Mapplethorpe acquired a Polaroid camera in 1970 from artist and filmmaker Sandy Daley and began producing his own photographs to incorporate into the collages, saying he felt "it was more honest." Mapplethorpe quickly found satisfaction taking Polaroid photographs, however, he rarely included them in his mixed-media works. In 1973, the Light Gallery in New York City mounted his first solo gallery exhibition, "Polaroids." Two years later, Sam Wagstaff, benefactor and mentor, gave Mapplethorpe a Hasselblad 500 camera and he began shooting his circle of friends and acquaintances—artists, musicians, socialites, film stars, and members of the S&M underground. He also worked on commercial projects, creating album cover art, including covers for Patti Smith and the band, “Television”, and a series of portraits and party pictures for Interview Magazine.
In the late 1970s, Mapplethorpe grew increasingly interested in documenting the New York S&M scene. The resulting photographs are shocking for their content and remarkable for their technical and formal mastery. Mapplethorpe told ARTnews in late 1988, "I don't like that particular word 'shocking.' I'm looking for the unexpected. I'm looking for things I've never seen before…I was in a position to take those pictures. I felt an obligation to do them." His career continued to flourish. In 1977, he participated in Documenta 6 in Kassel, West Germany and in 1978, the Robert Miller Gallery in New York City became his exclusive dealer.

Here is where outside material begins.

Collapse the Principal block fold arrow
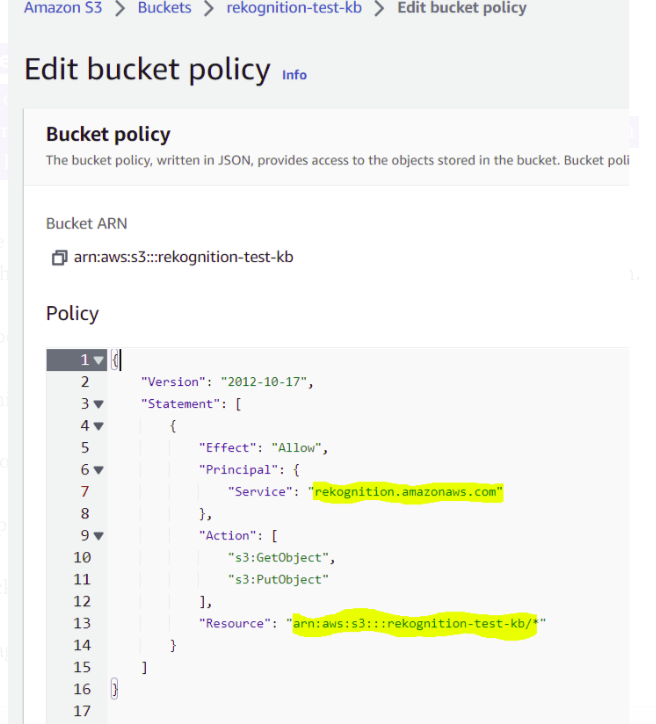pos(98,470)
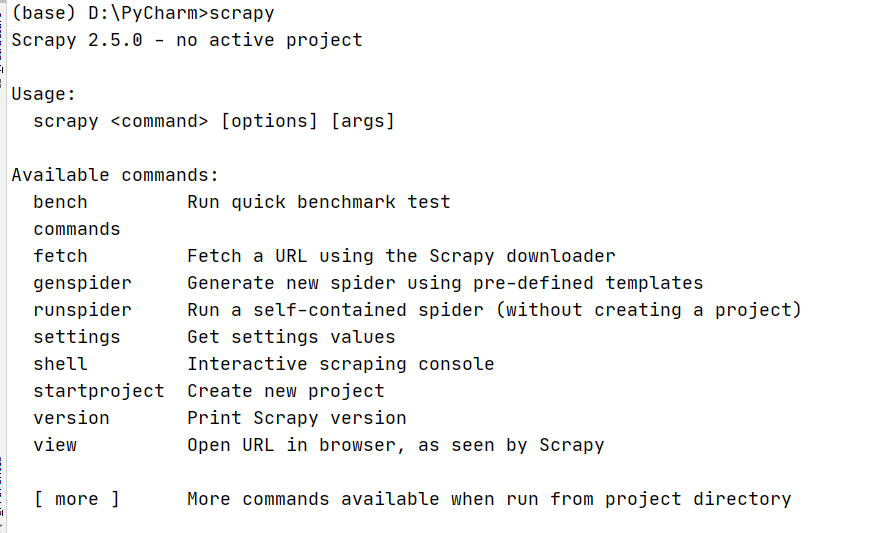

Mapplethorpe met Lisa Lyon, the first World Women's Bodybuilding Champion, in 1980. Over the next several years they collaborated on a series of portraits and figure studies, a film, and the book, Lady: Lisa Lyon. Throughout the 1980s, Mapplethorpe produced images that simultaneously challenge and adhere to classical aesthetic standards: stylized compositions of male and female nudes, delicate flowers and still lifes, studio portraits of artists and celebrities, to name a few of his preferred genres. He introduced and refined different techniques and formats, including color 20 x 24 inch Polaroids, photogravures, platinum prints on paper and linen, Cibachrome and dye transfer color prints. In 1986, he designed sets for Lucinda Childs' dance performance, Portraits in Reflection, created a photogravure series for Arthur Rimbaud’s A Season in Hell, and was commissioned by curator Richard Marshall to take portraits of New York artists for the book, 50 New York Artists.
That same year, in 1986, Mapplethorpe was diagnosed with AIDS. Despite his illness, he accelerated his creative efforts, broadened the scope of his photographic inquiry, and accepted increasingly challenging commissions. The Whitney Museum of American Art mounted his first major American museum retrospective in 1988, the year before his death in 1989.
His vast, provocative, and powerful body of work has established him as one of the most important artists of the twentieth century. Today, Mapplethorpe is represented by galleries in North and South America, Europe and Asia and his work can be found in the collections of major museums around the world. Beyond the art historical and cultural significance of his work, his legacy lives on through the work of the Robert Mapplethorpe Foundation. He established the Foundation in 1988 to promote photography, support museums that exhibit photographic art, and to fund medical research in the fight against HIV/AIDS.